Actually, I don't like this "QBCS" term and I'd rather avoid saying it
myself. But I wanted to be sure other people mean when they use it.

> [...]
> > So what it really means must be "quadra-byte character
> > encoding", and both GB 18030 and UTF-32 should fit
> > into that category.
> 
> GB 18030, yes, because its code units vary from one to four bytes in
> length.  UTF-32, no, because its code units are uniformly 32 bits.

But UTF-8 fits the definition.

_ Marco




Re: [OT?] QBCS

2003-08-29 Thread Doug Ewell
Lars Marius Garshol  quoted Marco
Cimarosti:

> | It seems that the IT world has a new acronym: "QBCS". I understand
> | that it stands for "quadra-byte character set", and I heard it used
> | to refer to GB 13030.
> |
> | My question is: it just a fancy sinomym for GB 13030 or can it also
> | refer to Unicode or other encodings?

The original term "DBCS," or "double-byte character set," refers to a
variable-width encoding where each character requires either one or two
bytes.  East Asian legacy character encodings fall into this category.

By extension, then, a "QBCS" would be a variable-width character
encoding where the code units can be anywhere from one to four bytes
long -- an apt description of GB 18030.

Paradoxically (at least to me), the term "multi-byte character set"
refers to a fixed-width encoding, such as UCS-2.  The official name of
ISO/IEC 10646 is "Universal Multiple-Octet Coded Character Set."

(BTW, pet peeve:  The word "acronym" should only be used to mean a
pronounceable WORD ("nym") formed from the initials of other words.
Classic examples are "scuba" and "radar."  If you can figure out how to
pronounce "qbcs," more power to you, but to me it's just an
abbreviation.)

> This must be an oxymoron, in the sense that character sets don't
> really have a byte width, being completely abstract assignments of
> abstract characters to abstract numbers.

This is technically true, but the terms SBCS and DBCS are so entrenched
in the industry that it doesn't seem useful to try to deprecate them
now.

> So what it really means must be "quadra-byte character encoding", and
> both GB 18030 and UTF-32 should fit into that category.
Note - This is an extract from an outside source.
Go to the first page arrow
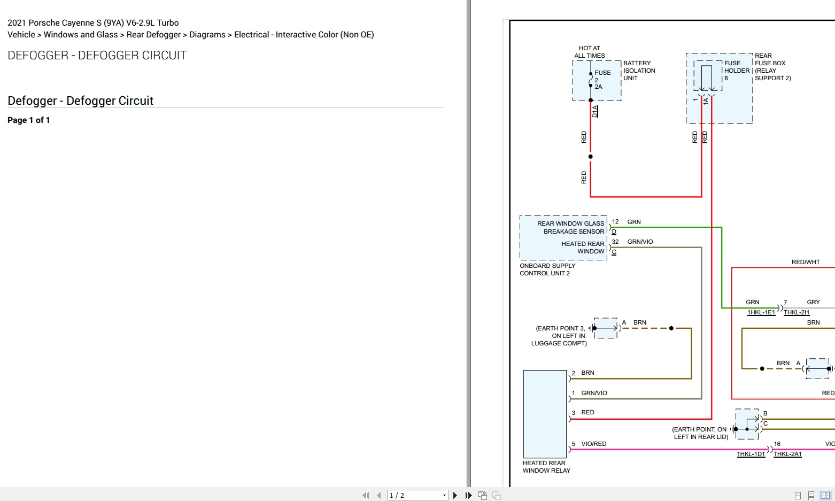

GB 18030, yes, because its code units vary from one to four bytes in
length.  UTF-32, no, because its code units are uniformly 32 bits.

-Doug Ewell
 Fullerton, California
 http://users.adelphia.net/~dewell/




Re: [OT?] QBCS

2003-08-28 Thread Lars Marius Garshol

* Marco Cimarosti
|
| It seems that the IT world has a new acronym: "QBCS". I understand
| that it stands for "quadra-byte character set", and I heard it used
| to refer to GB 13030.
| 
| My question is: it just a fancy sinomym for GB 13030 or can it also
| refer to Unicode or other encodings?

This must be an oxymoron, in the sense that character sets don't
really have a byte width, being completely abstract assignments of
abstract characters to abstract numbers.

So what it really means must be "quadra-byte character encoding", and
both GB 18030 and UTF-32 should fit into that category.

-- 
Lars Marius Garshol, Ontopian http://www.ontopia.net >
GSM: +47 98 21 55 50  http://www.garshol.priv.no >




[OT?] QBCS

2003-08-28 Thread Marco Cimarosti
It seems that the IT world has a new acronym: "QBCS". I understand that it
stands for "quadra-byte character set", and I heard it used to refer to GB
13030.

My question is: it just a fancy sinomym for GB 13030 or can it also refer to
Unicode or other encodings?

Thanks in advance.

_ Marco